ENTRIES SHOWN

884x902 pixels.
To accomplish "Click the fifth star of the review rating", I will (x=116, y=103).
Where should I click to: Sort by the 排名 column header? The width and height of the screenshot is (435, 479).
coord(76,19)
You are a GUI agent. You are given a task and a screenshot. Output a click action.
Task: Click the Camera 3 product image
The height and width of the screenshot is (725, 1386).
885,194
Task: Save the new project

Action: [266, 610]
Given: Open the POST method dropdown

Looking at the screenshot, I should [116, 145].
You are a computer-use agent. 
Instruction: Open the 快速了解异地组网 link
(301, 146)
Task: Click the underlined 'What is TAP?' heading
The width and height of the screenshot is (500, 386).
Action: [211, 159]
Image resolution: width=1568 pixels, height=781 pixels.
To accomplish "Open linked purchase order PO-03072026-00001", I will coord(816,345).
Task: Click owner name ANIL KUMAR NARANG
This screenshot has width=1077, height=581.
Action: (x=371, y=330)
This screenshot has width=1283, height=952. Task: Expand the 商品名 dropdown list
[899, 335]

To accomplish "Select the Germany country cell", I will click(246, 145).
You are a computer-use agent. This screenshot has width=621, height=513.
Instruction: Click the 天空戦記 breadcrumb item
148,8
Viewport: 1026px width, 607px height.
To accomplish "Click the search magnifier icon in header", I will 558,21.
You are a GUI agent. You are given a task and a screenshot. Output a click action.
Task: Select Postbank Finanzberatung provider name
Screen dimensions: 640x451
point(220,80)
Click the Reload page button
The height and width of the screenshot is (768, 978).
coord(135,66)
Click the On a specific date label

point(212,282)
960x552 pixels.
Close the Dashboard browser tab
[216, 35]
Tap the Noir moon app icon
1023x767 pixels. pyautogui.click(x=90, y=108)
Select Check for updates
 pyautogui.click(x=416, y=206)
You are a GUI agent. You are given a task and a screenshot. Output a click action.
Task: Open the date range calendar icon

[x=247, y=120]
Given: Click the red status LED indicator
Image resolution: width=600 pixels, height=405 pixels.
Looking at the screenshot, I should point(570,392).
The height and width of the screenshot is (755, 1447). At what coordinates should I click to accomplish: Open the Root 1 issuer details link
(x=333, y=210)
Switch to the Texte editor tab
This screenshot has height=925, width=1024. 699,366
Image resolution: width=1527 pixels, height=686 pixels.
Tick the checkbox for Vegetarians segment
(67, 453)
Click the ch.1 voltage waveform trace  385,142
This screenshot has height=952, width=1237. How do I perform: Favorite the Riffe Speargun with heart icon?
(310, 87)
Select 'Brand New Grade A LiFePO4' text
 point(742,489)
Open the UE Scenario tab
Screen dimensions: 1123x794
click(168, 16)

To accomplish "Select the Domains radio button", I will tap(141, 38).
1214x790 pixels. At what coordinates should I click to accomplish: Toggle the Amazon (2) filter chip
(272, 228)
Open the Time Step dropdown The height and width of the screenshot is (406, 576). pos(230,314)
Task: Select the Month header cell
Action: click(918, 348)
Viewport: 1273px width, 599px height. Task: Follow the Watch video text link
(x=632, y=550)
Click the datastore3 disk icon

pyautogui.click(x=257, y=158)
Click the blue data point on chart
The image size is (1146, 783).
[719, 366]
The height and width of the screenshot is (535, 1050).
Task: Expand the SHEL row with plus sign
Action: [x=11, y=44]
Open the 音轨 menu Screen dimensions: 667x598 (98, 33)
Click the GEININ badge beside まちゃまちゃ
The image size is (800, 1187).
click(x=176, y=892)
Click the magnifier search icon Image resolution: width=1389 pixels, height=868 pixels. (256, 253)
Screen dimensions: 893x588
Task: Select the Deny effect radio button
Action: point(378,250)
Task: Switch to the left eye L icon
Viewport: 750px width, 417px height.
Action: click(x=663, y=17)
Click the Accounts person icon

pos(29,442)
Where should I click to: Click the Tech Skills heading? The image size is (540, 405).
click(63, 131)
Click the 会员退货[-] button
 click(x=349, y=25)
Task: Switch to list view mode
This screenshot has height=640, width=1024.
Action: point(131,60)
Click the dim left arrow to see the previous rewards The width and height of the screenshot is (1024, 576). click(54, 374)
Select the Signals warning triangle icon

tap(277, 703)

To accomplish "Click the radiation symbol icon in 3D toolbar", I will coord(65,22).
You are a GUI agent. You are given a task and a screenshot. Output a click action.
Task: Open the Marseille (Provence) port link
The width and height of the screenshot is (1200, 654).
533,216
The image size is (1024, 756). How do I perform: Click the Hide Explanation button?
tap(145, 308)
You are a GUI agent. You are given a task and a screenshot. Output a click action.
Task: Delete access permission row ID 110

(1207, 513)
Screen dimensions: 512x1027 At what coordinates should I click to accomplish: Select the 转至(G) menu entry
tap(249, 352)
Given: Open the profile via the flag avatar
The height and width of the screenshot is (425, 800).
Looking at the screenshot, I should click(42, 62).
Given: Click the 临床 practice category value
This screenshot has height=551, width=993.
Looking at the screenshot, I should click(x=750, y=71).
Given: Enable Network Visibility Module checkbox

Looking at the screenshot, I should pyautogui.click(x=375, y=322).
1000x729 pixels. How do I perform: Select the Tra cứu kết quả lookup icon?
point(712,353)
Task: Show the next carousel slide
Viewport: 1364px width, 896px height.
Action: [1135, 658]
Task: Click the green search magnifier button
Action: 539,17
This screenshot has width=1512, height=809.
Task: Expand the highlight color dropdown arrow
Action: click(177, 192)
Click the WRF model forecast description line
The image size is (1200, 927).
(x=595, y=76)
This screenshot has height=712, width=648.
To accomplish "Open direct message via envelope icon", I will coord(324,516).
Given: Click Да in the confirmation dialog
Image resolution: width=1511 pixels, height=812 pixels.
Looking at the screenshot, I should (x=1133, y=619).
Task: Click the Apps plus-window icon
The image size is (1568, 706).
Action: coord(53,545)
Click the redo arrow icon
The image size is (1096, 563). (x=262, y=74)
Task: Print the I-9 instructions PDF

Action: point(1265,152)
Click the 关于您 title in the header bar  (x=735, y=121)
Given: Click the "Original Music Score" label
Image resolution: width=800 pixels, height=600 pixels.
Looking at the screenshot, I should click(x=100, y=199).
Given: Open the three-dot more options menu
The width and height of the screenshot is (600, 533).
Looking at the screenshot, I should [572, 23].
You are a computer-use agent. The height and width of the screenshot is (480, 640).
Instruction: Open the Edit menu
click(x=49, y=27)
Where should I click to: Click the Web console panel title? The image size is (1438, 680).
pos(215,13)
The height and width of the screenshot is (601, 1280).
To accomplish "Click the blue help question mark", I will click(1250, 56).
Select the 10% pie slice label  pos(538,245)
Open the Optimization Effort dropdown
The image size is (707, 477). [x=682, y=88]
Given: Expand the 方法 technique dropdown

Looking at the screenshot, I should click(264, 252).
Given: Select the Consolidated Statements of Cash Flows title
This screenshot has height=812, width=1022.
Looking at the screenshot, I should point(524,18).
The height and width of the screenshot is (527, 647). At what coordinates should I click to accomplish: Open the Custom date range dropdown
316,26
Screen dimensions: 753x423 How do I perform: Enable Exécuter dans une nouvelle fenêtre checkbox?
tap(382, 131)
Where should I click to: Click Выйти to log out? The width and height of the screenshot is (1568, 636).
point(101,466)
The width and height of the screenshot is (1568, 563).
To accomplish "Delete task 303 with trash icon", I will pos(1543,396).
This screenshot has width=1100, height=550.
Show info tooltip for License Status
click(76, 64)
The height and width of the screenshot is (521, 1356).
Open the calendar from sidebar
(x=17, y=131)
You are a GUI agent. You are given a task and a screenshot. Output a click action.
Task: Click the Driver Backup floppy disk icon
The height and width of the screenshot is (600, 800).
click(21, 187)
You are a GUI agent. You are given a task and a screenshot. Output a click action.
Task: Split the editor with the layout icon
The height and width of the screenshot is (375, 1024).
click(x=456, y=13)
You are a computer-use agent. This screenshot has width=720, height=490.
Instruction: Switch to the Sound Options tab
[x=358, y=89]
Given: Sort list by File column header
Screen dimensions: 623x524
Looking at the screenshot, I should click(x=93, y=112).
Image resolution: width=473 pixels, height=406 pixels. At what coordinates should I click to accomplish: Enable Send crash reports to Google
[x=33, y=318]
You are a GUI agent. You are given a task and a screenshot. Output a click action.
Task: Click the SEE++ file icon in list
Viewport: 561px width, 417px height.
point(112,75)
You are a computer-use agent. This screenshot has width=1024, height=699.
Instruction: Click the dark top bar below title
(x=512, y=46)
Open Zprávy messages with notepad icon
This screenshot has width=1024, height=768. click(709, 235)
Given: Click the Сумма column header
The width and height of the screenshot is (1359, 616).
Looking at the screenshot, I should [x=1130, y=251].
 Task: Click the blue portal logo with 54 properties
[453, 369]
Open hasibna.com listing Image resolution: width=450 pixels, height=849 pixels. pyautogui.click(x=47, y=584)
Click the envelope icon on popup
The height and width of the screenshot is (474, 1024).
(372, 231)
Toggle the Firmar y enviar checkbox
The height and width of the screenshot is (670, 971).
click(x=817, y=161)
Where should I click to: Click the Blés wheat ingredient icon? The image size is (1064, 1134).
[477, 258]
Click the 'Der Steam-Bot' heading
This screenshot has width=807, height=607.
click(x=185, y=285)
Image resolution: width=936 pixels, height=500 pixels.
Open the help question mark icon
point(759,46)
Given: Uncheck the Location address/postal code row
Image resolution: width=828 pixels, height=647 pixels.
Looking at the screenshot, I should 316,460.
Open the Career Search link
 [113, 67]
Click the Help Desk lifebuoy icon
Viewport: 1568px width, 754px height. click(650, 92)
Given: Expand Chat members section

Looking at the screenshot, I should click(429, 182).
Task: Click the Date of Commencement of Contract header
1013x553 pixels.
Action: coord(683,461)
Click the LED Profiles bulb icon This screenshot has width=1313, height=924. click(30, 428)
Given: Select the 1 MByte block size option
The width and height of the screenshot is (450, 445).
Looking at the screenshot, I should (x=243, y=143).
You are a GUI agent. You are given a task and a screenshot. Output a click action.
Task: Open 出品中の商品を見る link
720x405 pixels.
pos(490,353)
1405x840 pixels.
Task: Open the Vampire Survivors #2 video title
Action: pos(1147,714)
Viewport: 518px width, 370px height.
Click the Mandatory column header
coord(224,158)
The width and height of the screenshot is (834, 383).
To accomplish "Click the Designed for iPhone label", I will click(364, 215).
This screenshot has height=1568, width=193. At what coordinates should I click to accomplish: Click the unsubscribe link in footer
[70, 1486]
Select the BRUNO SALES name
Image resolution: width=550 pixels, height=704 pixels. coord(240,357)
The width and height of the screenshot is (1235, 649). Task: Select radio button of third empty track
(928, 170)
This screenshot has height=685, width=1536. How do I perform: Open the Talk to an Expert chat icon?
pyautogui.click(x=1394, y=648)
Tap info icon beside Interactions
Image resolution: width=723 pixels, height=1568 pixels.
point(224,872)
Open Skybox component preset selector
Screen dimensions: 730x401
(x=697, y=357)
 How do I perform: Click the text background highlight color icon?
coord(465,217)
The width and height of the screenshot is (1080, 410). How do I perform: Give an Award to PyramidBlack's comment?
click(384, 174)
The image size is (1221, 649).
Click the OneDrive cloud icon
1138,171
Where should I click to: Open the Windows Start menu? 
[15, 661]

DIRECTIONS
Restate, word for word, the listing above from its first line through the line that contains "Task: Select Postbank", keeping both of those lines.

YOUR SOLUTION
884x902 pixels.
To accomplish "Click the fifth star of the review rating", I will (x=116, y=103).
Where should I click to: Sort by the 排名 column header? The width and height of the screenshot is (435, 479).
coord(76,19)
You are a GUI agent. You are given a task and a screenshot. Output a click action.
Task: Click the Camera 3 product image
The height and width of the screenshot is (725, 1386).
885,194
Task: Save the new project

Action: [266, 610]
Given: Open the POST method dropdown

Looking at the screenshot, I should [116, 145].
You are a computer-use agent. 
Instruction: Open the 快速了解异地组网 link
(301, 146)
Task: Click the underlined 'What is TAP?' heading
The width and height of the screenshot is (500, 386).
Action: [211, 159]
Image resolution: width=1568 pixels, height=781 pixels.
To accomplish "Open linked purchase order PO-03072026-00001", I will coord(816,345).
Task: Click owner name ANIL KUMAR NARANG
This screenshot has width=1077, height=581.
Action: (x=371, y=330)
This screenshot has width=1283, height=952. Task: Expand the 商品名 dropdown list
[899, 335]

To accomplish "Select the Germany country cell", I will click(246, 145).
You are a computer-use agent. This screenshot has width=621, height=513.
Instruction: Click the 天空戦記 breadcrumb item
148,8
Viewport: 1026px width, 607px height.
To accomplish "Click the search magnifier icon in header", I will 558,21.
You are a GUI agent. You are given a task and a screenshot. Output a click action.
Task: Select Postbank Finanzberatung provider name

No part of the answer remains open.